[Collected data]
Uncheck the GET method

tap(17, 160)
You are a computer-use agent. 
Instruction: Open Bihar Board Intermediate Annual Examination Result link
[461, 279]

[REQUIRED ACTION]
Make a verbatim copy of every entry shown above.

[TASK OUTPUT]
Uncheck the GET method

tap(17, 160)
You are a computer-use agent. 
Instruction: Open Bihar Board Intermediate Annual Examination Result link
[461, 279]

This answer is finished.